Dr. al-Dubayan believes there are many factors working behind. He said, “I believe there are many factors, social factors working behind this. I believe there is lack of education; I believe there is one very important thing that is lack of knowledge of Islam itself; there is a big gap in the knowledge of Islam itself among Muslims themselves. I think Muslims need very basic education about Islam for themselves; also including those who are born as Muslim and  this is actually the reality that what we have.”

Besides those factors, Dr. al-Dubayan also mentioned some other factors. He said, “There is unemployment which is working in many countries in the Middle East; there is lack of human rights also in some areas in the world; which also encourage people to be radical. They think that in this way they can guarantee their rights. All these factors are working together, overlapping together in one society or another to produce what we are having today. The achievement that we try to do together is to do something to unplug this problem, to put it in the right way and to come closer to the young generation to see how we can remedy the problem before it happens. It’s like something precautionary system; taking steps before problem itself happened.”

The ICC Chief mentioned something which experienced from the incident he had seen and from the questions he had heard. He said, “There is a problem of identity; there are some young people they really don’t know what their identity is and those who do not know who they are; they are really very easy prey for the extremists. When someone is angry with everything around him or her; he or she does not think he/she belongs to the society or may be this society is unfair with me; then where I go; okay I don’t know where to go; or I am different from the people around; I am alien to the society; then I will be easy for some people; I will be taken by people who come and tell me listen you don’t belong to the society; you belong to this side; so come to us. This is one of the core things. I hope you can take care of and Ahmad Abdul Ghani is here; he is working on such things, with us and with some outside programme addressing particularly this thing.”

Speaking again the title vulnerability, Dr.

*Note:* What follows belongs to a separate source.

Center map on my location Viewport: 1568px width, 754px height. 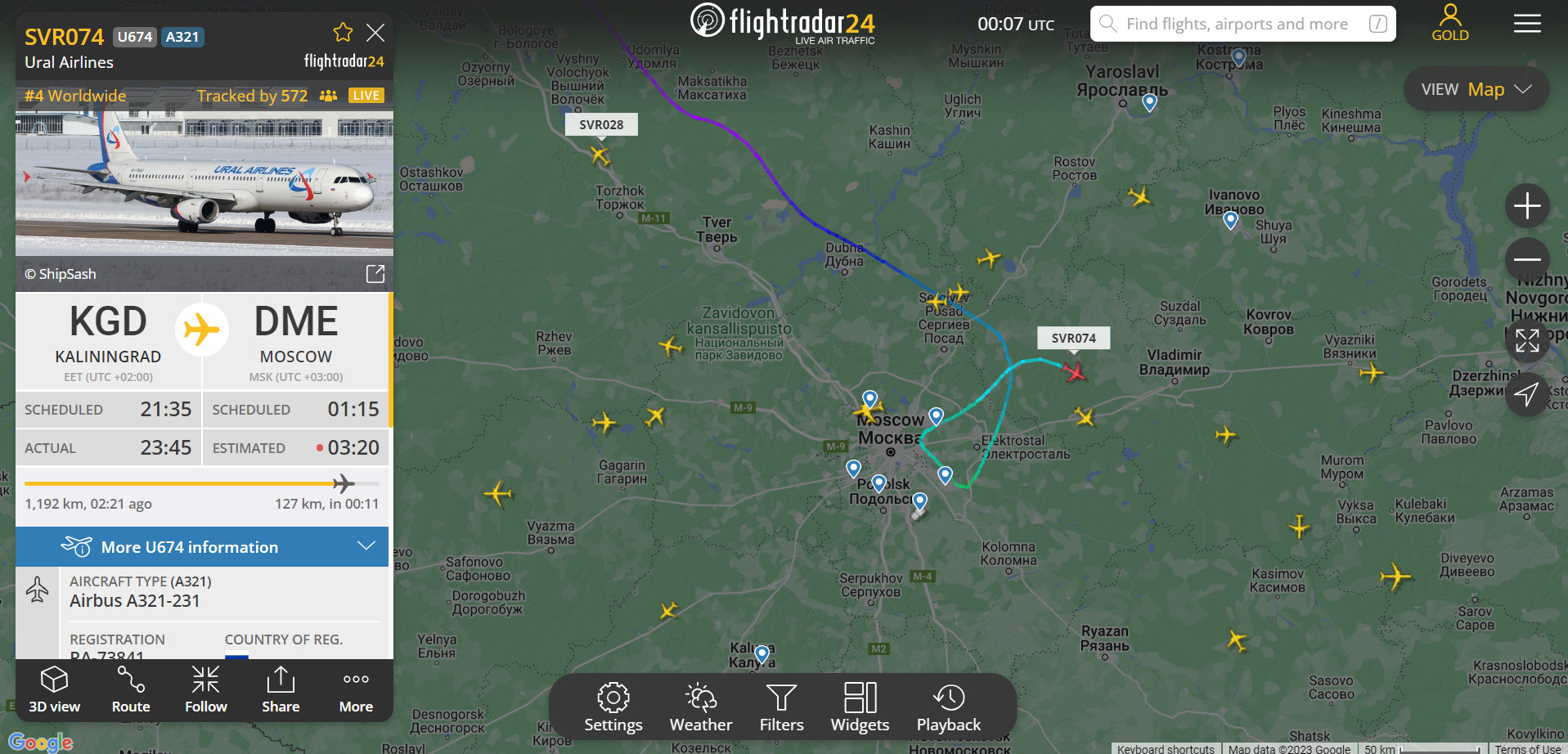(1527, 394)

Al-Dubayan said, “This readiness to be attracted another way which really something that we should take care of and I think it is our responsibility at the Islamic Cultural Centre, since we are really taking care of not only about religious education or about teaching Islam to those who like to know Islam even though they are not Muslims or to the Muslim who like to have deeper knowledge and also to give protection to really bring people into the society closer to each other to know each other; to actually make the way the path straight for better understanding; better relations, more tolerance, giving chance to people, spreading knowledge because knowledge is very important. Because knowledge brings understanding; but actually ignorance brings misunderstanding.”

Dr. Al-Dubayan said, “We can defeat all these things, stereotypes from both sides only when we pave the way open the door for more knowledge for other people; knowledge about our society; knowledge about regulations of the society and really putting our hands together to work together.”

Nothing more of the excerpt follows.